Problem statement
Look below for the line containing "Task: Click the". Reproduce it and every line after it exactly, and nothing more.

Materials provided
════════════════════

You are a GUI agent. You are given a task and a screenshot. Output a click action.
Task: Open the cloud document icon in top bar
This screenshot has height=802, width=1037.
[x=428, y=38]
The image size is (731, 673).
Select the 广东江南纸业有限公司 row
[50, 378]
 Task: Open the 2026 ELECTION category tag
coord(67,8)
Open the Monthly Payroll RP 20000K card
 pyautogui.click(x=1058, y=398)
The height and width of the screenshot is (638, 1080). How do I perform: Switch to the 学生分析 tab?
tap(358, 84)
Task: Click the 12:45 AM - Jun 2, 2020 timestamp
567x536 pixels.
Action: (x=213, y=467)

════════════════════

Response for this exercise
Task: Click the 12:45 AM - Jun 2, 2020 timestamp
567x536 pixels.
Action: (x=213, y=467)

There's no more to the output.